A major difference between the parties is how the committees are composed. Whereas the Democrats award national committee members according to size, and thus big states always have more votes than small states, the RNC is composed of three members per state—a system that gives California the same weight as Wyoming.

Therefore, if a meeting to fill a vacancy on the presidential ticket is called, the Republican National Committee members "representing any state shall be entitled to cast the same number of votes as said state was entitled to cast at the national convention." So when voting for a presidential or vice presidential replacement, the RNC takes into account the different sizes of states.

New candidates mean new ballots.

One of the problems that filling a vacancy would create would be changing the name of the candidate for president or vice president on the ballots in all the states. Obviously, the earlier the replacement is made the better, but a replacement made closer to the election would likely not be a problem in the states that use some form of computerized voting and more of a problem in states that use paper ballots.

But even if the vacancy and replacement came too late in the game to change many ballots, it wouldn't change who the actual candidates are. Because…

Electors, not voters, make the final call.

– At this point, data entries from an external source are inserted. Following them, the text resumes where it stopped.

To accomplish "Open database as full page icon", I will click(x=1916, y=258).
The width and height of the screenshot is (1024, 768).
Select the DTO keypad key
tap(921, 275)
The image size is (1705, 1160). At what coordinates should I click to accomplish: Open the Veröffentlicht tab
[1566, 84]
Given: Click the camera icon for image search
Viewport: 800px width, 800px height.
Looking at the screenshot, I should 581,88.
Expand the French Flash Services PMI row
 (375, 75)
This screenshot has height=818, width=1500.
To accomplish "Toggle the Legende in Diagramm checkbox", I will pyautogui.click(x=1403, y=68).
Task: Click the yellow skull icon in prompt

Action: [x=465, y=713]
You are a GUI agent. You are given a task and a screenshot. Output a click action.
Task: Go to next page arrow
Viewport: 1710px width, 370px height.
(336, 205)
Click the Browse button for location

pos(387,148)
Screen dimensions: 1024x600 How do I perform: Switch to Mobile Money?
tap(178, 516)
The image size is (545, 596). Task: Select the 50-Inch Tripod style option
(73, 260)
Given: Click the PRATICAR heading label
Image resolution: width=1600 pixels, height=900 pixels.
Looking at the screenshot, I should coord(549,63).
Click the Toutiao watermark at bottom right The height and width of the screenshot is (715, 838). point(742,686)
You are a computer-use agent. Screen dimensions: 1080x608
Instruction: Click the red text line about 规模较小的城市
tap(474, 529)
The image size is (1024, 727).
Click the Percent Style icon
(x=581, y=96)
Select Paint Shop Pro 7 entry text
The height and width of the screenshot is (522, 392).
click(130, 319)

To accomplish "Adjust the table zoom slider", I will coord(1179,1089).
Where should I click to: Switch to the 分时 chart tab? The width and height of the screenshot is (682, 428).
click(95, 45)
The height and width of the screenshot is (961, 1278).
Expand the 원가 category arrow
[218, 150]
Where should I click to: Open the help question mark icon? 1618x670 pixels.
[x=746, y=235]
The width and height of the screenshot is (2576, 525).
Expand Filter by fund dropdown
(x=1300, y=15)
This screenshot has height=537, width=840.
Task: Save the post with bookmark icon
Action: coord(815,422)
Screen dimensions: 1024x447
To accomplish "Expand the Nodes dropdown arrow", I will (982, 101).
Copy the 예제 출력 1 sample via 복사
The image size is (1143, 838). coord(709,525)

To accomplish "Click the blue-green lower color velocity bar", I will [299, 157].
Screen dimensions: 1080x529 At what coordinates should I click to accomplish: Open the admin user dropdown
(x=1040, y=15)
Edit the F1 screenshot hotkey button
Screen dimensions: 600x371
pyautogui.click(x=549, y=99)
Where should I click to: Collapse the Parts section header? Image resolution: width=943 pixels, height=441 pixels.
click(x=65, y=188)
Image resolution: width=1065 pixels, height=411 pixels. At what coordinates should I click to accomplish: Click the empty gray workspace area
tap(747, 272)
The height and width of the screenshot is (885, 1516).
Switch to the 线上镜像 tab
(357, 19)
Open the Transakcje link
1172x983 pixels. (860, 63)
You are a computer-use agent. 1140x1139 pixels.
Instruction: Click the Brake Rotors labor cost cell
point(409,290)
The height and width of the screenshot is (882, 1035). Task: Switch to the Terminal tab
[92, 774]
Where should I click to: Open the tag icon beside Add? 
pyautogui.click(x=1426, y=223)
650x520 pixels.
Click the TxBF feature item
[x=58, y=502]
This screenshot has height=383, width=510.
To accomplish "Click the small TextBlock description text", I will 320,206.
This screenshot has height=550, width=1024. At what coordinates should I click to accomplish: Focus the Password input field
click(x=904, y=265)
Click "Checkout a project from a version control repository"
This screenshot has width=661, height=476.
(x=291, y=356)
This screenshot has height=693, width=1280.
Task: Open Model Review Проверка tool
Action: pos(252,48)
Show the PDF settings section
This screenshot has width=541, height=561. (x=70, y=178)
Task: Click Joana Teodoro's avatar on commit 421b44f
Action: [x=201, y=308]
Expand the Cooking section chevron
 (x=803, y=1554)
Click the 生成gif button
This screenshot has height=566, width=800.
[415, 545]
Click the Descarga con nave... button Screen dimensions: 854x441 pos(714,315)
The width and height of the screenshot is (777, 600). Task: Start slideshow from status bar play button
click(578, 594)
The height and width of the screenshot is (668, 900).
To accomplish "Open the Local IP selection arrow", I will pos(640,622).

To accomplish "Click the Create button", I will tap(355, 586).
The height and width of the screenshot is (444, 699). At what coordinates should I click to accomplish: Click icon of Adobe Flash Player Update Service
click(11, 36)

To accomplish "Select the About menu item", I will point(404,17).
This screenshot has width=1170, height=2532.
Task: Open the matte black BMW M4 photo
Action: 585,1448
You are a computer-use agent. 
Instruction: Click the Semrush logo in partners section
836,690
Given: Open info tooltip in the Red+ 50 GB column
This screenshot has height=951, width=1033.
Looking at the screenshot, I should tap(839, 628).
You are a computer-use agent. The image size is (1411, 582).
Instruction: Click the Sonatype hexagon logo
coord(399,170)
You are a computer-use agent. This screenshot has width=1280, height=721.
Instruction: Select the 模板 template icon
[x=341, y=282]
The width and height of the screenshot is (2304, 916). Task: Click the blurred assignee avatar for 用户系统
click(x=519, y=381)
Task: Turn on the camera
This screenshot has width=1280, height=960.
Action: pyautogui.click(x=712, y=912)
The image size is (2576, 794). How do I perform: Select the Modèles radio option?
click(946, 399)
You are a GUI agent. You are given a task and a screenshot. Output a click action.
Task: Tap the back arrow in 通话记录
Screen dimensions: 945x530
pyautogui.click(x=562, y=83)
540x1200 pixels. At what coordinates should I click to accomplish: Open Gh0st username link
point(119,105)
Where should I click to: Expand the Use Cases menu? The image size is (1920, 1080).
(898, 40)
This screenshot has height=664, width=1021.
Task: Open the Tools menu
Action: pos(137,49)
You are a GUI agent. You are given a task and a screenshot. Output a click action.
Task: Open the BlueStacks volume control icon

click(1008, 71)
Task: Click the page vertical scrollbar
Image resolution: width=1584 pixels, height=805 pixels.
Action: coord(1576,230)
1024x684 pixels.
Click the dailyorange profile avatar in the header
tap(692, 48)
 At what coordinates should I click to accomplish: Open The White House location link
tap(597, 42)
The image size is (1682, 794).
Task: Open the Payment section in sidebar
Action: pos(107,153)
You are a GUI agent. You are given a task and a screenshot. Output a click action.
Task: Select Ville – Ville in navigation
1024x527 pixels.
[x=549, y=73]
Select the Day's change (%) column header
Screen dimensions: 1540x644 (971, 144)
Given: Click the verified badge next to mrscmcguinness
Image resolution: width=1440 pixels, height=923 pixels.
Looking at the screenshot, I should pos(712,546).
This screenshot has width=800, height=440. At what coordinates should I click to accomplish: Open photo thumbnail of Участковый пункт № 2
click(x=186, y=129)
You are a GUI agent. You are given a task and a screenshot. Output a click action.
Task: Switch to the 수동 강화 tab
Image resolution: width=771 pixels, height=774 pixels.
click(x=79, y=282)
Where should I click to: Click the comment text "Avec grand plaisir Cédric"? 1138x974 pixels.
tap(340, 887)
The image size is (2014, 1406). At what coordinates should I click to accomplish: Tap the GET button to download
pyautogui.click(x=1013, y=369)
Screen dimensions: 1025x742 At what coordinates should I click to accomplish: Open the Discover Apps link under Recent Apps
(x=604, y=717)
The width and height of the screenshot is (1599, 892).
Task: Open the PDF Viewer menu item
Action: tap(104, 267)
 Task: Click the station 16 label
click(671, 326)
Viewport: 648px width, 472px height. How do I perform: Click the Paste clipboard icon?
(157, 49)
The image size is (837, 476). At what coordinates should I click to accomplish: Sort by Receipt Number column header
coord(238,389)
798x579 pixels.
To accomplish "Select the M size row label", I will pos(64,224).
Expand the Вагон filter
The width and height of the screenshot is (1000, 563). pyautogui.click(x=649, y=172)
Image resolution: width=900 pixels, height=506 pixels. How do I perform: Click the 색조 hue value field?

We often forget that we do not vote directly for the man or woman who is the presidential candidate; we vote for "electors" to the Electoral College.

Surprise, surprise—these are real people. They meet on the Monday after the second Tuesday in December in their state legislatures to cast ballots and sign their names to a paper that is sent on to the president of the Senate (the sitting vice president of the United States).

The assumption is that these people will vote with the political party that nominated them. Although there have been examples throughout history of "faithless electors," by and large the electors are very loyal party people. Thus the electors would vote for the new nominee even if the votes cast are for the old one whose name is on the ballot.

So there is a fairly straightforward process for replacing nominees after the convention. Obviously, the parties had to anticipate the possibility that a candidate could die or somehow become disabled in between the convention and the election. (Presidential candidates are usually not young.)

However, there is no process for revoking a nomination. And that's because, in both parties, the quadrennial convention is the highest rule-making authority. Actions taken by the two national committees in between the conventions are subject to actions taken by the parties in the convention.

Unfortunately for those Republicans wringing their hands right now, there is no way to undo what they did in Cleveland.

Elaine Kamarck is a senior fellow in the Governance Studies program, as well as the director of the Center for Effective Public Management, at the Brookings Institution.